Selasa, 21 Maret 2017

Abah Hasyim Muzadi, Kiai Kelahiran Bangilan Tuban

Abah Hasyim Muzadi, Kiai Kelahiran Bangilan Tuban
Oleh : Joyojuwoto

Bangilan Kota Kelahiran Abah Hasyim Muzadi

Abah Hasyim Muzadi, terlahir dengan nama Achmad Hasyim, beliau lahir di Bangilan Tuban, tanggal, 08-08-1943. Abah Hasyim terlahir dari pasangan Pak Muzadi dan Ibu Rumyati. Dari kota  kecil Bangilan, Abah Hasyim menjelma menjadi tokoh, ulama, yang kiprahnya diakui oleh dunia internasional.

Walau Abah Hasyim banyak menghabiskan waktunya di Malang dan Depok untuk urusan umat serta mengurusi pesantren Al Hikam yang beliau dirikan, namun secara perasaan saya merasa dekat dengan beliaunya. Kedekatan ini saya kira wajar, seorang santri merasa dekat dengan kiainya, walau saya sendiri secara langsung juga tidak nyantri pada beliau. Selain ikatan batin antara santri kepada Kiainya, saya juga dekat dengan keluarga Abah Hasyim Muzadi yang ada di Bangilan.

[Entri data]
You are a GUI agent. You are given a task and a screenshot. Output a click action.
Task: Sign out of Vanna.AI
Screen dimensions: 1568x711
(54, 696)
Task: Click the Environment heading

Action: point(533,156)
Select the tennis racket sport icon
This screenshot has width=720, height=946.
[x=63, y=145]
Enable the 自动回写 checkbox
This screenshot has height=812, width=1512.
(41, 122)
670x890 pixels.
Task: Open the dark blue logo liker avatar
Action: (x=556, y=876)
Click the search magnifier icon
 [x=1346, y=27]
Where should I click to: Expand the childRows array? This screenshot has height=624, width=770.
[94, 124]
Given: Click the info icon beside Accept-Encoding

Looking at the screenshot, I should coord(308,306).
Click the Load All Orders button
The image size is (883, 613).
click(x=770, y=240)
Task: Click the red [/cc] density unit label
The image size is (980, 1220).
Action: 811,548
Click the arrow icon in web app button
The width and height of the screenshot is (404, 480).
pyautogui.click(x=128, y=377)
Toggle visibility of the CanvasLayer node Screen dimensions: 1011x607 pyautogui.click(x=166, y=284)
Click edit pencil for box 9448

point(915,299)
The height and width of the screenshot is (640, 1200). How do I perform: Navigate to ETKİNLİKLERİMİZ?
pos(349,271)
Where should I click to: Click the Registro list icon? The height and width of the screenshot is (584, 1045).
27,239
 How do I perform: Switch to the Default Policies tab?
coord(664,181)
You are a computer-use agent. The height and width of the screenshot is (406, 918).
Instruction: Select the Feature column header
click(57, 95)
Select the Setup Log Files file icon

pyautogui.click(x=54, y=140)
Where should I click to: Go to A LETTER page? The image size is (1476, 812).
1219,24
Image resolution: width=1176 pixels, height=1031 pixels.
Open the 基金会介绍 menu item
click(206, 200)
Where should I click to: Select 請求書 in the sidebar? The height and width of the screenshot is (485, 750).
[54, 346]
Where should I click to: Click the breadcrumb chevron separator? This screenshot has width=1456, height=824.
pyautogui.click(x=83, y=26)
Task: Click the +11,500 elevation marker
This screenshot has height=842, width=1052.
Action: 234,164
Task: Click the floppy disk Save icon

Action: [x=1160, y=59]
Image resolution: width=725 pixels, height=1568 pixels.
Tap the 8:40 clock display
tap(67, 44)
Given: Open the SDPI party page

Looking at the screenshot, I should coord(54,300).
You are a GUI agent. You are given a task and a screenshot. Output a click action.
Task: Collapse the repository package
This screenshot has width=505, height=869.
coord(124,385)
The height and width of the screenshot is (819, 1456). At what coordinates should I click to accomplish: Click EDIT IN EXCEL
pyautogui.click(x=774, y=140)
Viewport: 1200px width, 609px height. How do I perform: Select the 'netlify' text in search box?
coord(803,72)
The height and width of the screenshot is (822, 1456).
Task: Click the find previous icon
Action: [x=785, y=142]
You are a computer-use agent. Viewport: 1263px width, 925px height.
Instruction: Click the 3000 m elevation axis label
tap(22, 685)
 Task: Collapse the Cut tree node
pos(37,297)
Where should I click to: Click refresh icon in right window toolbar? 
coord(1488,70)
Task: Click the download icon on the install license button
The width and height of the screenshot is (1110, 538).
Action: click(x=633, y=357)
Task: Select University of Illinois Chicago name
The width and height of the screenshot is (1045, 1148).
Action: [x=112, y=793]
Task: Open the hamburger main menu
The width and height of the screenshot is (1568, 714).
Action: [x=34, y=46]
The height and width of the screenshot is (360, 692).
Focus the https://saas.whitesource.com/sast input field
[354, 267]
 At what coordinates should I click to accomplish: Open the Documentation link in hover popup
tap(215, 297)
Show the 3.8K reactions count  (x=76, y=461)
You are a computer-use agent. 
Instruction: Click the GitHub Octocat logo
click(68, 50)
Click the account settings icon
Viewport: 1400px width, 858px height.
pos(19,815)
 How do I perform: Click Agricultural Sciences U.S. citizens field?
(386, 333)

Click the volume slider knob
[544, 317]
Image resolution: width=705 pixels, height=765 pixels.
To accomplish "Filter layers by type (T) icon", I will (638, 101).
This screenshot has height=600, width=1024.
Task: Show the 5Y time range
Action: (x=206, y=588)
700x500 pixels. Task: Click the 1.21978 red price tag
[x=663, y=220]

# TUGAS TERTULIS
Periksa apakah tiap pernyataan di bawah ini sesuai dengan teks tentang Abah Hasyim Muzadi di atas. Jawab ya atau tidak untuk masing-masing, lalu kutip kata-kata penentunya persis dari teks.
(a) Abah Hasyim Muzadi lahir di Malang.
(b) Nama lahir Abah Hasyim Muzadi adalah Achmad Hasyim.
(c) Penulis teks pernah nyantri langsung kepada Abah Hasyim Muzadi.

# TUGAS SELESAI
(a) Tidak. "beliau lahir di Bangilan Tuban"
(b) Ya. "terlahir dengan nama Achmad Hasyim"
(c) Tidak. "walau saya sendiri secara langsung juga tidak nyantri pada beliau"